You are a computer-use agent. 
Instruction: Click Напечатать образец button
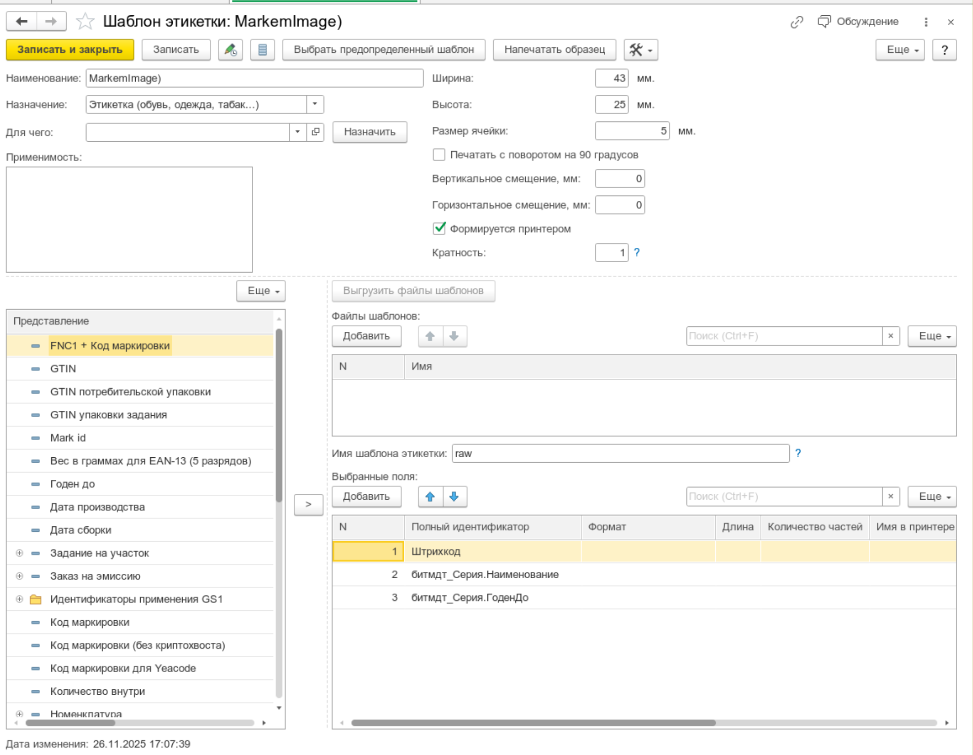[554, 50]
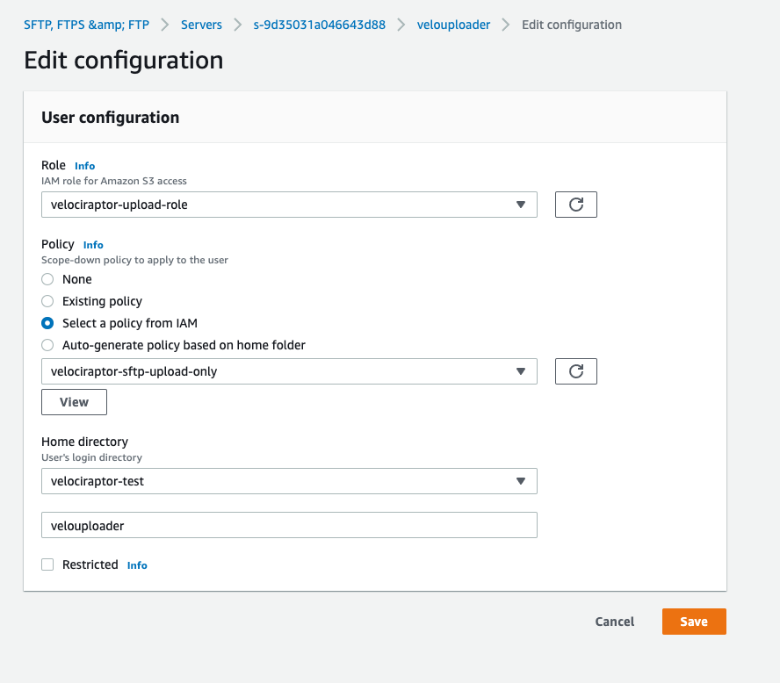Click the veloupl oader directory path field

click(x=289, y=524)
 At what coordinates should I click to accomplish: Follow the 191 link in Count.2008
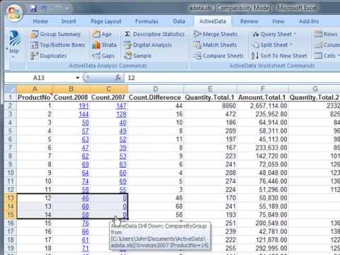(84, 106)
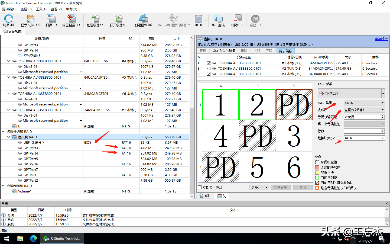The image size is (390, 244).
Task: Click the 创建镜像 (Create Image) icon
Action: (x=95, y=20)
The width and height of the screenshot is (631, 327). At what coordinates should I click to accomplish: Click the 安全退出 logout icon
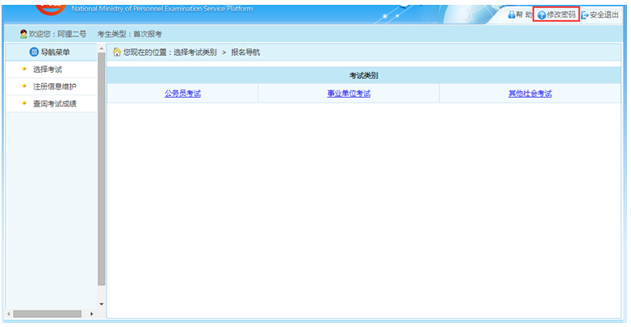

======

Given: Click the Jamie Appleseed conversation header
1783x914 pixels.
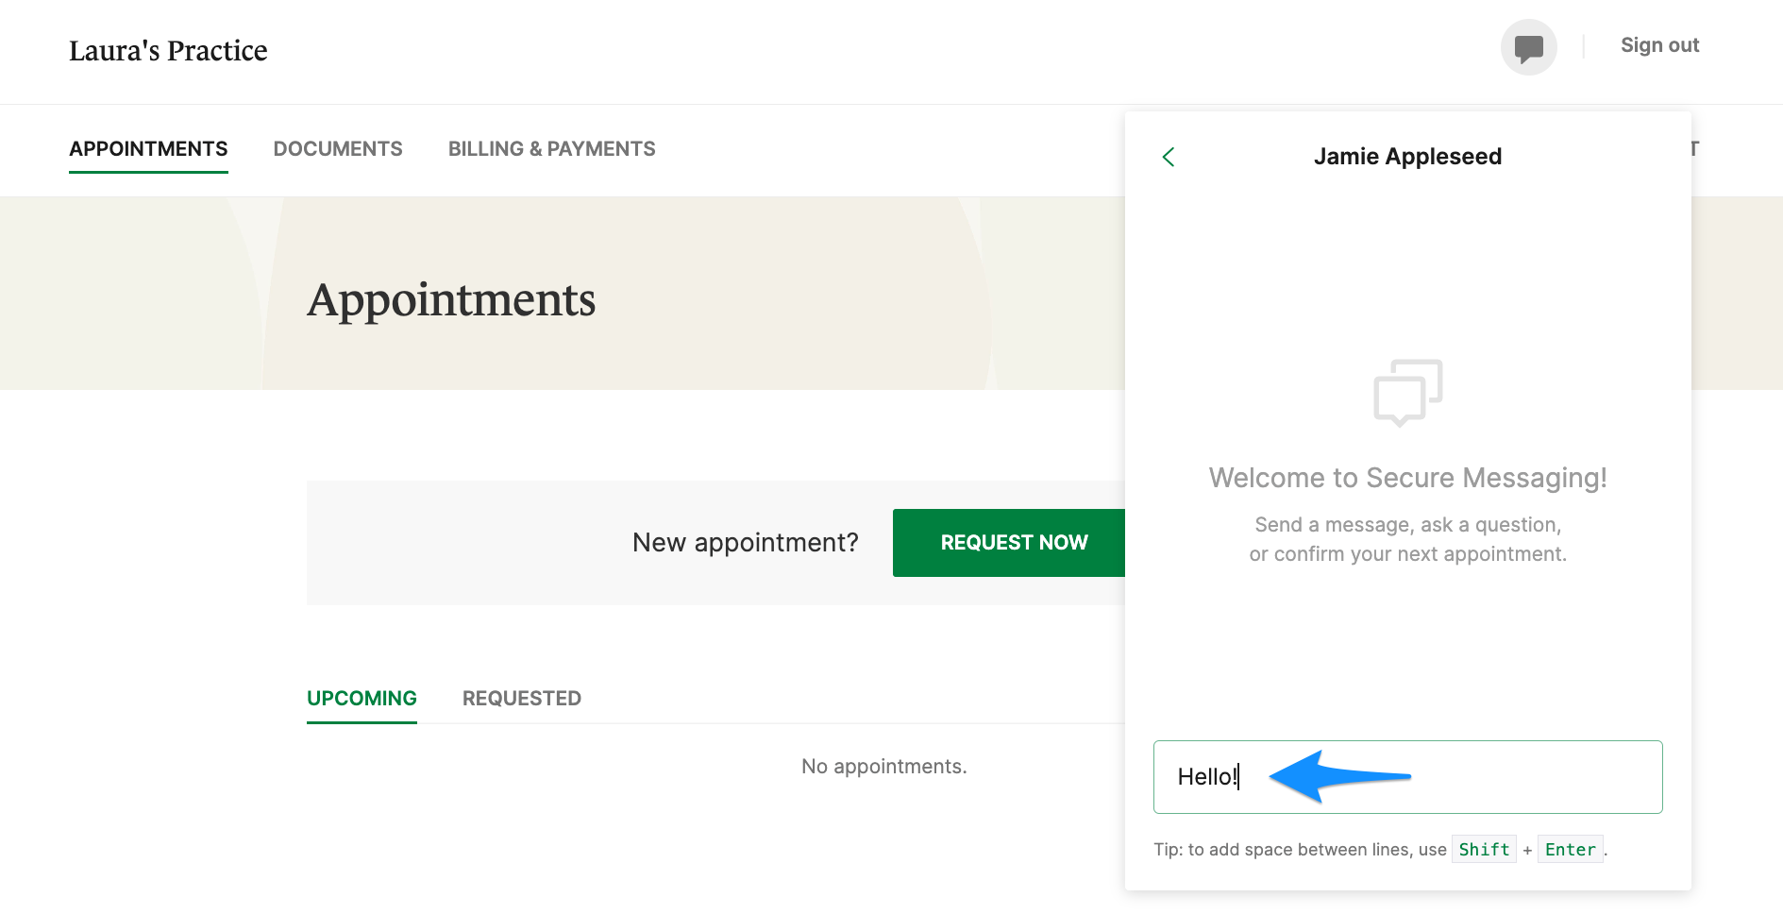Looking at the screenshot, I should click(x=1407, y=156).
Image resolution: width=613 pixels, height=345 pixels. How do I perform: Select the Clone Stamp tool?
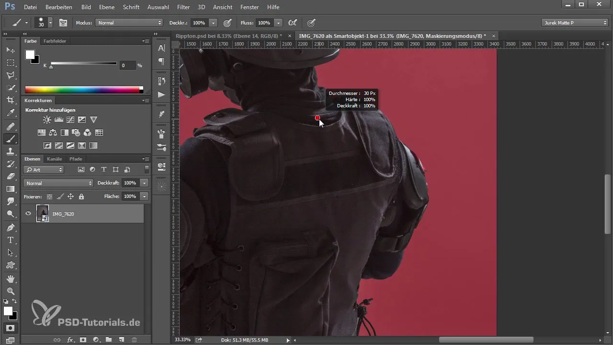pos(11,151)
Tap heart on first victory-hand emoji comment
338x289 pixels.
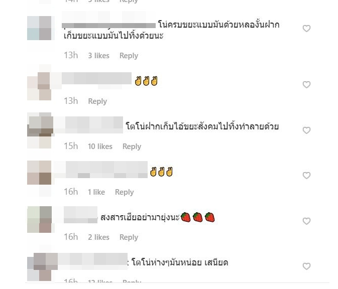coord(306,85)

======

- _WHAT IS BEING ASKED_
Rewrite the lines between the one holding "You are a computer-use agent." and the one holding "The width and", inclusive, with "coordinates" replaced by "position" and everything else unchanged. Leave the pictures out of your answer.

- _RESPONSE TO THE EXERCISE_
You are a computer-use agent. 
Instruction: Click Напечатать образец button
[554, 50]
Click the veloupl oader directory path field

click(x=289, y=524)
 At what position should I click to accomplish: Follow the 191 link in Count.2008
(84, 106)
The image size is (390, 244).
Task: Click the 创建镜像 (Create Image) icon
Action: (x=95, y=20)
The width and height of the screenshot is (631, 327). At what position should I click to accomplish: Click the 安全退出 logout icon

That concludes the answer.